Saturday, July 26, 2014


LAKE SUPERIOR--
Graveyard of the Great Lakes



Stand at the end of this observation deck, look to the North-northwest and 17 miles out in 535 feet of water you will be looking across the site of the sinking of the Edmund Fitzgerald.

This Shipwreck Museum at Whitefish Point notes, "Deceivingly beautiful, Lake Superior's unrelenting fury has earned the reputation of being the most treacherous of the Great Lakes".


All 29 crew members of the Fitzgerald lost their lives on that November 10, 1975 in the violence of one of Superior's boiling storms.  They are memorialized here along with the 30,000 other men, women and children lost to shipwreck on the Great Lakes.

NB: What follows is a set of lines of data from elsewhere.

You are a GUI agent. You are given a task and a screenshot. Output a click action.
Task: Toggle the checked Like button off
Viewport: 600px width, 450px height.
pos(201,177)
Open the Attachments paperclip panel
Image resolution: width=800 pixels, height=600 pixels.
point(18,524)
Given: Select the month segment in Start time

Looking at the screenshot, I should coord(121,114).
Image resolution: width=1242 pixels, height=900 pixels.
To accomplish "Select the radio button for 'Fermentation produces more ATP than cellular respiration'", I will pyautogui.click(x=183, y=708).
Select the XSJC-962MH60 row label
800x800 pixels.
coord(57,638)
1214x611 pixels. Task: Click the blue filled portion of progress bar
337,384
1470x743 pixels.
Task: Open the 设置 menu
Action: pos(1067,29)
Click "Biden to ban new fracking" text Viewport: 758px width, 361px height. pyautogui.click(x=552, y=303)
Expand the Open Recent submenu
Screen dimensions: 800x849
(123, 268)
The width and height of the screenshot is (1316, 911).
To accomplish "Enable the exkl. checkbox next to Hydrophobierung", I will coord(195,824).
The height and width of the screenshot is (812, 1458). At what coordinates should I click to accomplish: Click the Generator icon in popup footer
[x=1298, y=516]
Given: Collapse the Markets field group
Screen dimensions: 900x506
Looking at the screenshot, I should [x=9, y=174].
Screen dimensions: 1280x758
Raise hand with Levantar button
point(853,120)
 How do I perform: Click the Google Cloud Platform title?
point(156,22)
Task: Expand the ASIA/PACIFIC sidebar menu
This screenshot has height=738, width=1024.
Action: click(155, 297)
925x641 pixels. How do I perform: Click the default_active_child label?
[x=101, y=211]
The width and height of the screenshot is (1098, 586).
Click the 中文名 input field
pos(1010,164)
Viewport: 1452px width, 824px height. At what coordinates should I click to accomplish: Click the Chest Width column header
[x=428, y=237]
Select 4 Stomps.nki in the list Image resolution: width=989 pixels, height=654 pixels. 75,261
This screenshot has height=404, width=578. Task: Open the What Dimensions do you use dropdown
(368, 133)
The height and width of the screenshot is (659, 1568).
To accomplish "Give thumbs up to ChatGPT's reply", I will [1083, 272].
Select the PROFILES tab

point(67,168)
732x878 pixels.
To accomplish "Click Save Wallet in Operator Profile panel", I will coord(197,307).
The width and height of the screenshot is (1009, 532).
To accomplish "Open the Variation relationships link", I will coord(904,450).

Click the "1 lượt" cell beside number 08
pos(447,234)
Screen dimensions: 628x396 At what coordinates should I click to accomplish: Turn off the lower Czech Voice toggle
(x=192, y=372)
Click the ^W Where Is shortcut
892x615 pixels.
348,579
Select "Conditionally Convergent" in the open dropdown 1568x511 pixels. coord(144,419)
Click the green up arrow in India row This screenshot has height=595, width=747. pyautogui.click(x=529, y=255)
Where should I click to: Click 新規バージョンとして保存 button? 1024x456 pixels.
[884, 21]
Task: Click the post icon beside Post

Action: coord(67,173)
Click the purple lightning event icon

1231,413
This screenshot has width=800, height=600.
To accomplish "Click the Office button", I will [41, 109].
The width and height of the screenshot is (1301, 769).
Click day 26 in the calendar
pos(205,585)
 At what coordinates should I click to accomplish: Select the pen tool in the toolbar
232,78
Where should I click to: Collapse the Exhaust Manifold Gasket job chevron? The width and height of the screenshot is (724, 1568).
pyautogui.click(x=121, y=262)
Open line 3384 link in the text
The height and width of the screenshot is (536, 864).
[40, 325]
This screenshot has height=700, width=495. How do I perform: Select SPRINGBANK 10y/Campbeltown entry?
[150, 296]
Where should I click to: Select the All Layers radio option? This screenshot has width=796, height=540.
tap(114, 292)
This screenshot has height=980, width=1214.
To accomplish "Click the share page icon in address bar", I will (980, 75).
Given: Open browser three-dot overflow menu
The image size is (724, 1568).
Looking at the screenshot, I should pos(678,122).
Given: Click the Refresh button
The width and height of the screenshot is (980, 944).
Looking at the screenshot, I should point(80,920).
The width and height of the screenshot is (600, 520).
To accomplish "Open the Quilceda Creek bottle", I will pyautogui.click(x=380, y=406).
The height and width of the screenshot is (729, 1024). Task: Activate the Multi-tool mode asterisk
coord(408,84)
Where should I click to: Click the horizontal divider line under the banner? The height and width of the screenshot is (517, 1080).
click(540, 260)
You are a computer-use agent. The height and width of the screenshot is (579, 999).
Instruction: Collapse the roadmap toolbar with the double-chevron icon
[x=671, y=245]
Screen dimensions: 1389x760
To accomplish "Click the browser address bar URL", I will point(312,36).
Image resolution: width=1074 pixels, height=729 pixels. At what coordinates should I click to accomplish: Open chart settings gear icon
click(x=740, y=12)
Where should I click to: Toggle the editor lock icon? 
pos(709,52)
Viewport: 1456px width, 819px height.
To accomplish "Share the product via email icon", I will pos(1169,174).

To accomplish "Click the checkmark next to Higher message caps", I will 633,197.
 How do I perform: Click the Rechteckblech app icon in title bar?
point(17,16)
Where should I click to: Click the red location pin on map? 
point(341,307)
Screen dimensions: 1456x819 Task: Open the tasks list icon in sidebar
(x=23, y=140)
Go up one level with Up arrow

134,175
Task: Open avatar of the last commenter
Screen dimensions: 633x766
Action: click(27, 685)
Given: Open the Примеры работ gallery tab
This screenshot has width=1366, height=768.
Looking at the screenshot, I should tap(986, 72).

The museum grounds also contain the Whitefish Point Light Station, built in 1849 (right).  It has "...illuminated these dangerous waters for mariners continuously since."

Another terrific feature of the museum is the beautifully restored Surfboat House which contains an oar-propelled life-saving boat of its day (below) and a beach wagon containing all the then modern apparatus to rescue folks stranded on a ship stuck in the near, off-shore shallows.

The wagon featured a small, brass cannon which could fire a projectile, with a messenger line attached, across the top of the vessel in distress where able bodied survivors could use the delivered line to pull an even heavier line across the open water and secure it.

A breeches-buoy then could travel back and forth from the ship to shore, hauling one person at a time to safety.  They would be secured in the buoy, dangling from the heavy line with a pulley as the buoy was hauled back and forth--sometimes dipping the survivor into a crashing wave depending on the mood of the surf.


More than 240 shipwrecks are known to have happened in Whitefish Bay and the approach waters of Lake Superior; in that area known as "The Graveyard of the Great Lakes".